TIBICO Statistica version 13.3. and 14.0.0.15 (TIBICO, Palo Alto, CA, USA) was used for all statistical analyses in this study. The results of the metal concentrations in the powdered enamel samples were tested for a normal distribution using the Shapiro–Wilk test, which denied a normal distribution.
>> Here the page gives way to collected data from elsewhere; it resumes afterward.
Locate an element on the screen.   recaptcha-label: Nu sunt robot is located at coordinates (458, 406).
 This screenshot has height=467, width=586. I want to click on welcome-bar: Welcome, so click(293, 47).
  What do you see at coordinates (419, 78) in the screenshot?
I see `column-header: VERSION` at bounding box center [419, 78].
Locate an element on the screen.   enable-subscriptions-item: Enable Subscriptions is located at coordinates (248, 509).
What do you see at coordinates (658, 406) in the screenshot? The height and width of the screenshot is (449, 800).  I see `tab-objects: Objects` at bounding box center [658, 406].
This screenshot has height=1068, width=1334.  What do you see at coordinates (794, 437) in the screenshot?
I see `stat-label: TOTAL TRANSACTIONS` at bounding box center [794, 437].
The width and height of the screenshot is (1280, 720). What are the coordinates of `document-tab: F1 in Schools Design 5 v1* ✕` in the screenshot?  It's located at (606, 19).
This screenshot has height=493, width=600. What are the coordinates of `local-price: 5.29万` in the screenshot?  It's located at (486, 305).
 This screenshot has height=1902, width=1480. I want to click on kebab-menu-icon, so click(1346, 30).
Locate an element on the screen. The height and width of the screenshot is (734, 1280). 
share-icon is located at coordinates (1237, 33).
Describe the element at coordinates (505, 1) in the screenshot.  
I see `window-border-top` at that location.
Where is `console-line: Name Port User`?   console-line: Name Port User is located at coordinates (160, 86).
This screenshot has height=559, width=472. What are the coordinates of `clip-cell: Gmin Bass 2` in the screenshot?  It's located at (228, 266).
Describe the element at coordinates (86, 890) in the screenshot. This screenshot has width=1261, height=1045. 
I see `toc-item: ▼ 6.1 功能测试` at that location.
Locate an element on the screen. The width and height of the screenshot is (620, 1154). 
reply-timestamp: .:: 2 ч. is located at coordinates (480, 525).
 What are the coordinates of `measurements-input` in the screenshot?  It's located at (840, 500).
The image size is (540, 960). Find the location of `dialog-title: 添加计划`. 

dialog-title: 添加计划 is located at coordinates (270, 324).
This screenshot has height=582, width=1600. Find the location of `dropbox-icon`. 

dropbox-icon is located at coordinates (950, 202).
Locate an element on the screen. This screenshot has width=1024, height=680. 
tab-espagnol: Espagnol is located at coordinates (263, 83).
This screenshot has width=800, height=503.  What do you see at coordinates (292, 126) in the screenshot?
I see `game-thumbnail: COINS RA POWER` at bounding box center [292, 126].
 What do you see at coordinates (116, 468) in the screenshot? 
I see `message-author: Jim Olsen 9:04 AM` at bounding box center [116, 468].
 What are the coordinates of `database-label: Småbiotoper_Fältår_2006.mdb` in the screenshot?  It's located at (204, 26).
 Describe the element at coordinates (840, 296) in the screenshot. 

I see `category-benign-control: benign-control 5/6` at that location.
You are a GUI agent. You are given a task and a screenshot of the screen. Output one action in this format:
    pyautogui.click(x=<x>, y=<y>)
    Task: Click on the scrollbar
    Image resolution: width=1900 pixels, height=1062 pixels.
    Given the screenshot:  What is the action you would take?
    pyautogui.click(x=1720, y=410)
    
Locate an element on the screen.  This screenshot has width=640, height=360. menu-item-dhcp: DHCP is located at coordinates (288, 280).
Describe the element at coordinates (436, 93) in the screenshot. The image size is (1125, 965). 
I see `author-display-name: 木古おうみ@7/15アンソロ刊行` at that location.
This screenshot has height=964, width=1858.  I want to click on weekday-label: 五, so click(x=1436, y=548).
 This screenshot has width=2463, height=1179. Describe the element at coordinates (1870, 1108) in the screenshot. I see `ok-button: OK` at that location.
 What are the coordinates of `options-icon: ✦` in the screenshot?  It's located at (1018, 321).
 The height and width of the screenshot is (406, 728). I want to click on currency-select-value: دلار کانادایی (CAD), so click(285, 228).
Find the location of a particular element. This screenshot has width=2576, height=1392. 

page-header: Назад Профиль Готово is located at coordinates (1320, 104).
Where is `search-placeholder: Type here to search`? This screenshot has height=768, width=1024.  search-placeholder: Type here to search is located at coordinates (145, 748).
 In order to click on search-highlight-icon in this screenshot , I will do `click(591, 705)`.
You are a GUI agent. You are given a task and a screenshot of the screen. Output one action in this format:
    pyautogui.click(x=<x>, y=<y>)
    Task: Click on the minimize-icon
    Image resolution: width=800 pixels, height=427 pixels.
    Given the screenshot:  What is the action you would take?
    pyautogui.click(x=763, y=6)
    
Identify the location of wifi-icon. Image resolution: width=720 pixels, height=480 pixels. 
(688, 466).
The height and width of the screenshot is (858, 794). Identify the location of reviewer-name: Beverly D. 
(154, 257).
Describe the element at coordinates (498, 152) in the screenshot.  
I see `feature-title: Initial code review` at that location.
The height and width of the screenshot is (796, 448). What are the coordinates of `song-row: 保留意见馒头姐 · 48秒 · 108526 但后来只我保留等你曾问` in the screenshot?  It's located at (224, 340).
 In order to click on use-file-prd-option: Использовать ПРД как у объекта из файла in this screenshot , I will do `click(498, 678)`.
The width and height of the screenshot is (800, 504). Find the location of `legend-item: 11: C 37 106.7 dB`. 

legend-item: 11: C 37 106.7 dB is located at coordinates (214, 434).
Therefore, the nonparametric multiple comparisons (2-tailed) of independent variables based on the Kruskal–Wallis test and median tests were used for further interpretation.

The results of the Experiment #1 were tested for correlations between the total concentrations of particular metals in enamel samples, using the Spearman’s rank order correlation tool, with a significance level of p < 0.050. The correlations between the concentrations of Fe, Ni, Cr and Cu in the samples of the group 1A (Experiment #1) have been tested as well as the trends in metals content between groups 1A and 1B of the Experiment#1. Results were presented in Supplementary Tables S2a and S2b.

Statement of ethics

This study protocol was reviewed and approved by the Bioethics Committee at the District Medical Chamber in Krakow, approval number [154/KBL/OIL/2016]. The Department of Dental Surgery at the University Dental Clinic in Krakow supervised the study participants in terms of the collection of their teeth for the experiments. Teeth were extracted for orthodontic purposes after written informed consent was obtained.